Location: Ringaskiddy, Ireland
Department:
Reference: VN1002
Summary of role
The purpose of the role is documentation review and batch release, APQR preparation and change approver

Your responsibilities
  • Product quality & compliance with GXP; including appropriate reporting and escalation of any product quality or GXP incidents or non-compliance
  • Escalation to management of any activities that potentially compromise the independence of the quality organization or the quality of the product; Completeness & accuracy of documents & records
  • Review all relevant documentation including batch records, CoAs, process deviations prior to batch release. 
  • Make final decision on the appropriate batch status for Intermediate and APIs and disposition appropriately taking into consideration any legal or regulatory requirements.

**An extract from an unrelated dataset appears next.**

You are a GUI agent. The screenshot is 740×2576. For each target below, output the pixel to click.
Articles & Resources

  • Manage the timely disposition of all Intermediate and API batches.
  • Management of process deviations including approval. Deviations to be approved in line with associated timelines and batch release. Close out of Process deviations once corrective actions completed.
  • Deputise for approval of QC deviations as required.

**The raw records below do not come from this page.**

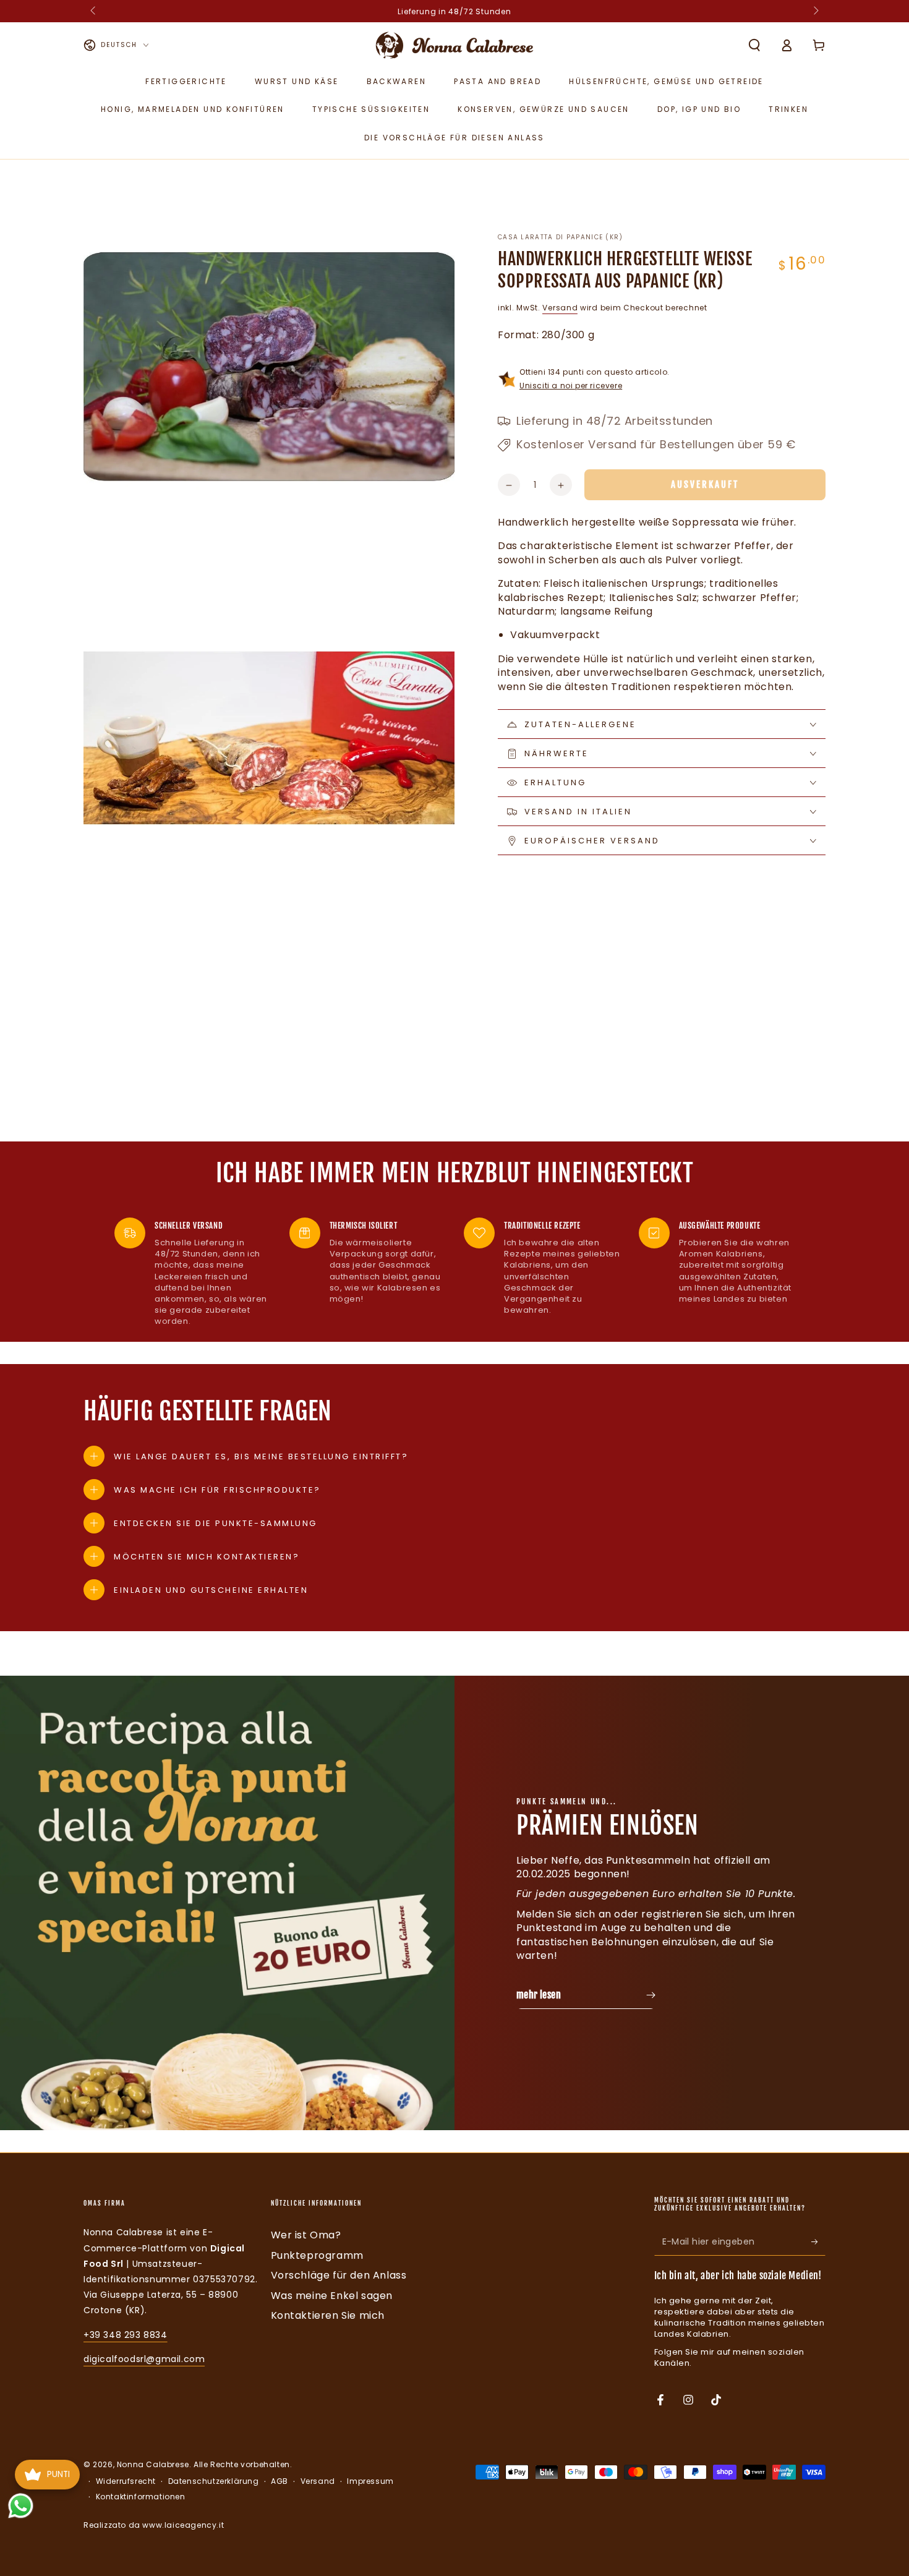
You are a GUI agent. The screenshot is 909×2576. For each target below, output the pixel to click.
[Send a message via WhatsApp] (20, 2505)
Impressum (370, 2481)
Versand (560, 308)
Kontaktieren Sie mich (328, 2315)
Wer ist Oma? (306, 2235)
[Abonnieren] (818, 2241)
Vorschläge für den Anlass (339, 2275)
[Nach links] (94, 11)
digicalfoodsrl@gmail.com (144, 2359)
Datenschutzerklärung (213, 2481)
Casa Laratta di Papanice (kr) (560, 237)
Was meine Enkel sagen (332, 2295)
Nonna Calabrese (153, 2464)
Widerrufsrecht (126, 2481)
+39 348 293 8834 (125, 2335)
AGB (279, 2481)
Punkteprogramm (317, 2255)
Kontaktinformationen (141, 2497)
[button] (754, 45)
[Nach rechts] (815, 11)
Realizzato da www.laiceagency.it (153, 2525)
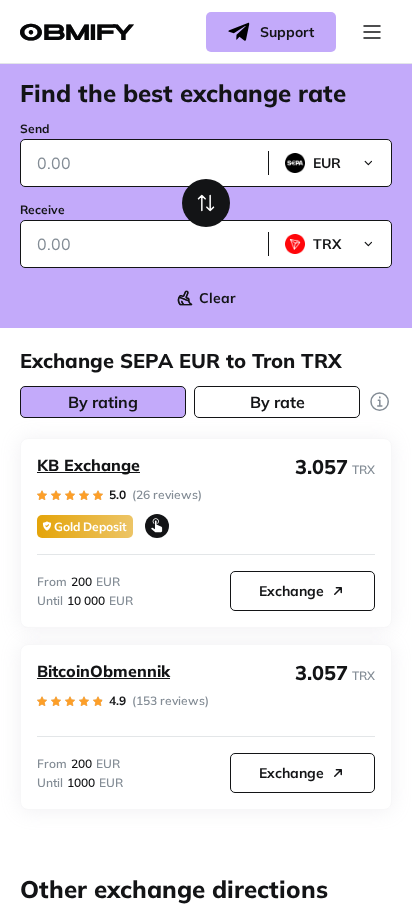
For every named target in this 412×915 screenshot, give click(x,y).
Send (34, 128)
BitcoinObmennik (103, 671)
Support (287, 32)
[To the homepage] (77, 32)
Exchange (291, 591)
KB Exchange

  • Review and approve all process-related master documentation – master manufacturing procedures, QRAs, master batch records, recipes etc. as required.

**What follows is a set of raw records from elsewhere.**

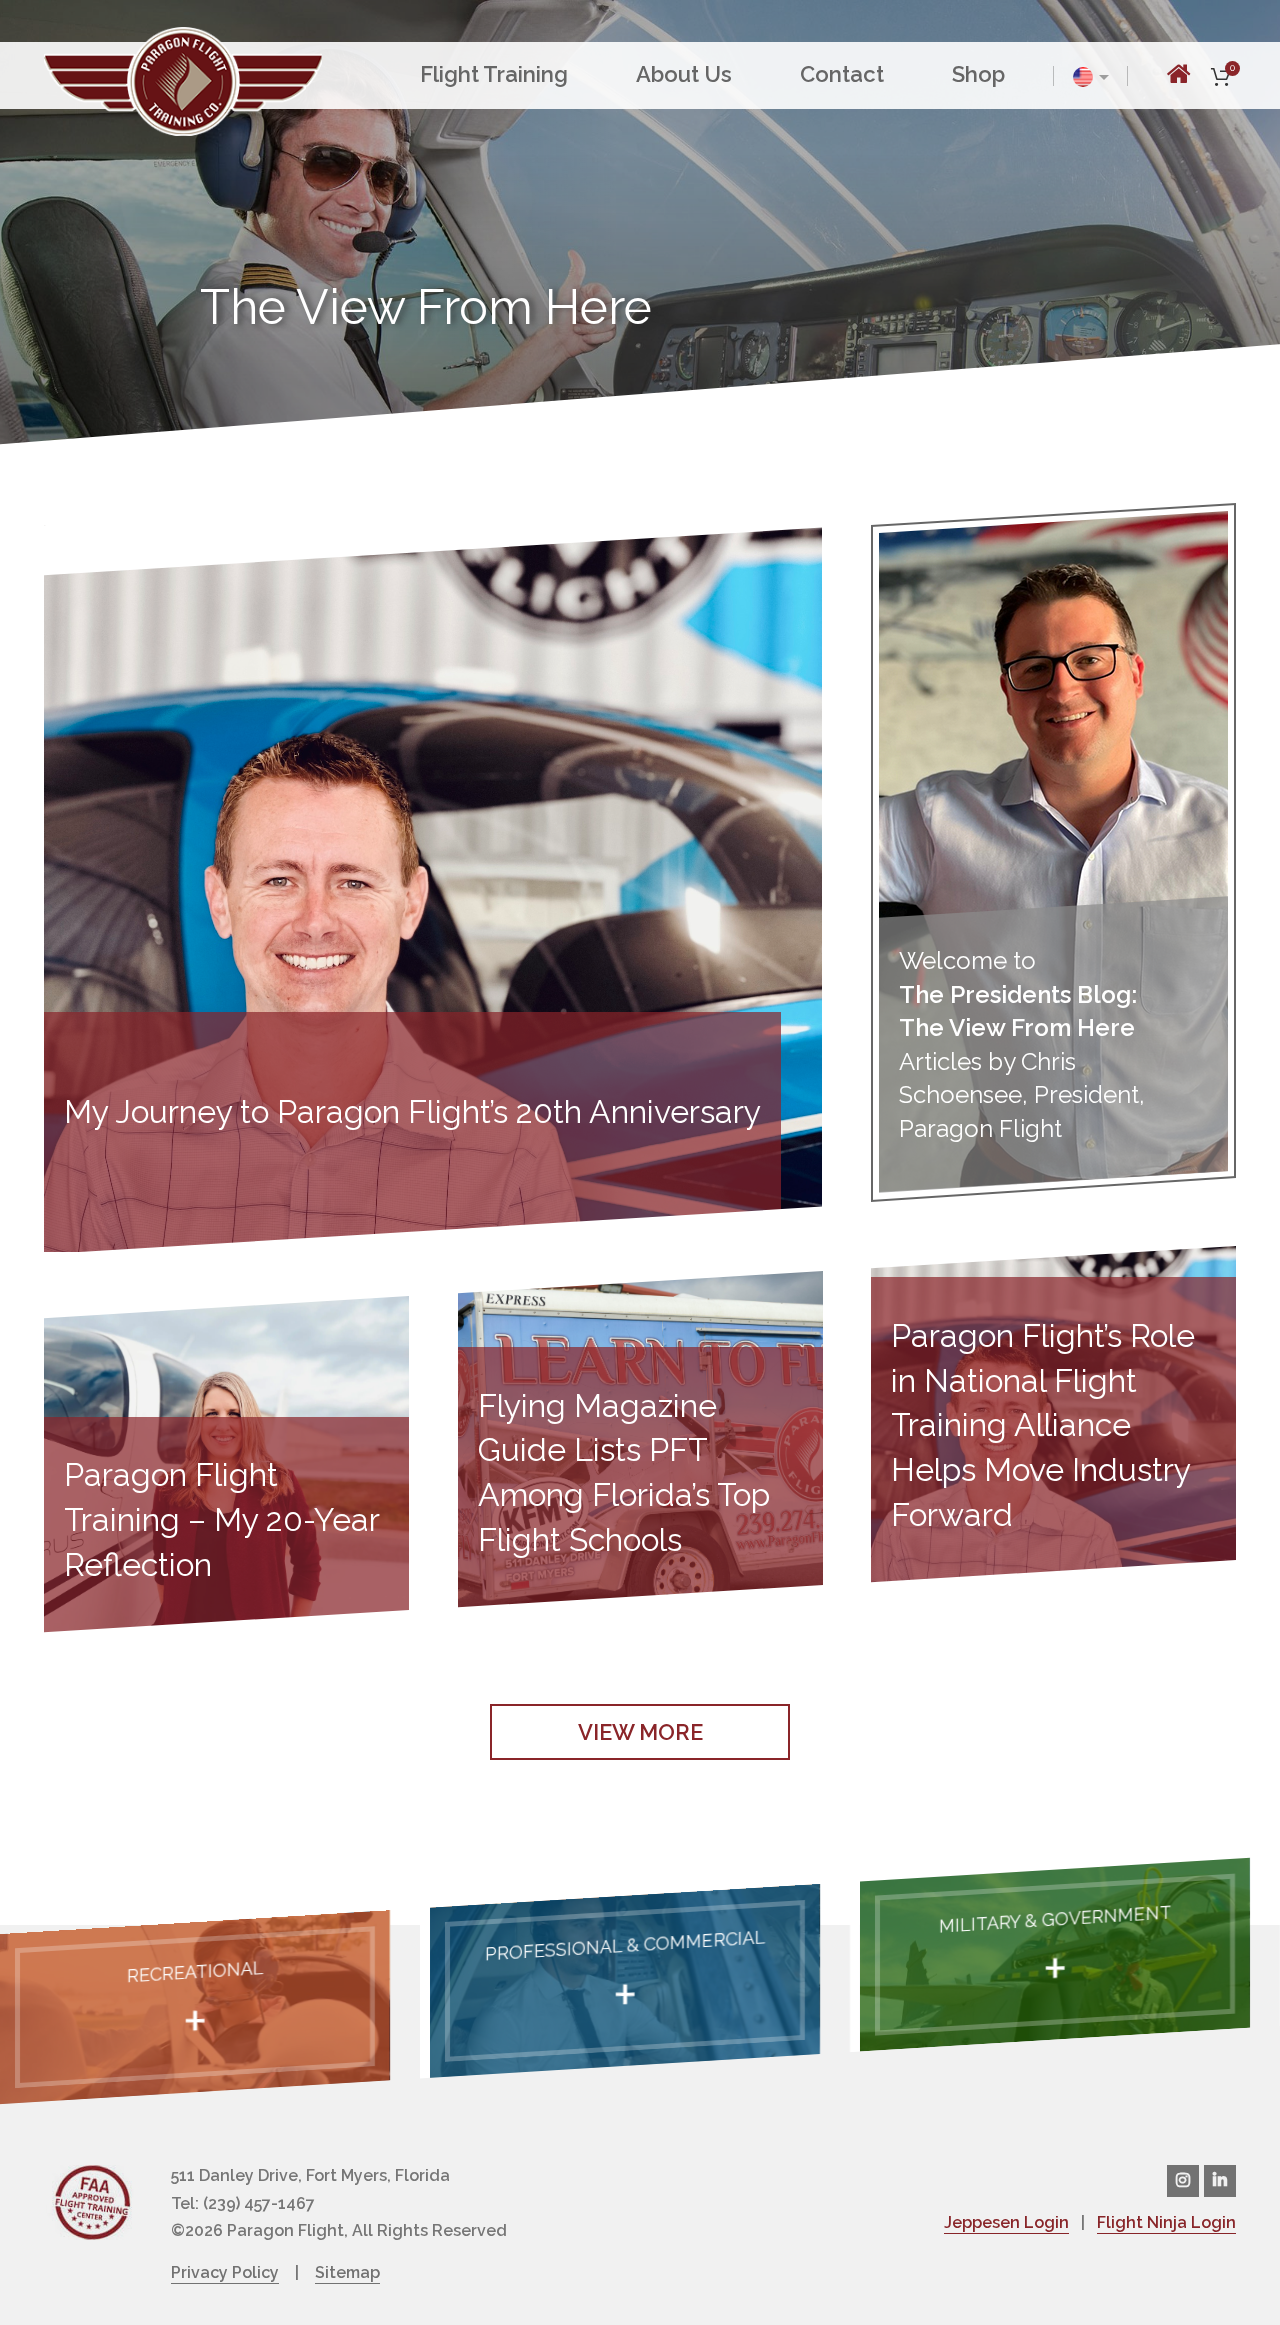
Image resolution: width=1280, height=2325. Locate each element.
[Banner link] (195, 2007)
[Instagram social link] (1183, 2181)
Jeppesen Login (1006, 2222)
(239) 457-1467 (259, 2203)
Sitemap (347, 2272)
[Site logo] (183, 79)
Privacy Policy (225, 2272)
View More (640, 1732)
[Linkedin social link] (1220, 2181)
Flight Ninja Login (1166, 2222)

  • Review and approve Process Validation (protocols and reports) and ensure validation protocols/reports are generated in compliance with company policies and GMP guidelines.
  • Review and approve cleaning documentation in a timely manner prior to batch release Review of Testing Monographs on Master Control as required.
  • Review and approve SAP changes to inspection plans.
  •  Review and approve setup documents.

Requirements for the role
  • BSc in Pharmacy, Pharmaceutical Technology, Chemistry or equivalent scientific degree.
  • 3+ years’ experience working in the pharmaceutical industry in a Quality Role or a Production Role.
  • Excellence in influencing people, in negotiation and communication skills as well as potential for excellence in leadership.
  • Excellent organizational skills in order to drive projects with a proactive and action-oriented attitude. Skilled at identifying and resolving areas of concern in relation to quality.

Closing Date: 22nd November 2024
 
Why consider Sterling? 
 
Sterling Pharma Solutions is a global contract development and manufacturing organization (CDMO) with more than 50 years' experience in developing and manufacturing Active Pharmaceutical ingredients (APIs). This is complemented by Antibody Drug Conjugate (ADC) R&D bioconjugation services 
 
We are a fast growing, dynamic business with facilities in the UK, US and Europe, where we employ 1300 talented and passionate people who support our customers in bringing new medicines to market, improving and saving the lives of patients. 
 
Our culture and our way of working is what really sets us apart as a business; we aim to deliver an exceptional experience to our customers and our employees. You can expect to be part of a supportive team, all working towards a shared goal to deliver first-class science and service to our customers every day 
 
Sterling Pharma Solutions is an equal opportunities employer and positively encourages applications from qualified and eligible candidates regardless of sex, race, disability, age, sexual orientation, marriage or civil partnership, pregnancy or maternity, religion or belief 
 
  
                                                                                                                                               
 
Be caring. Be transparent. Be willing. Be reliable.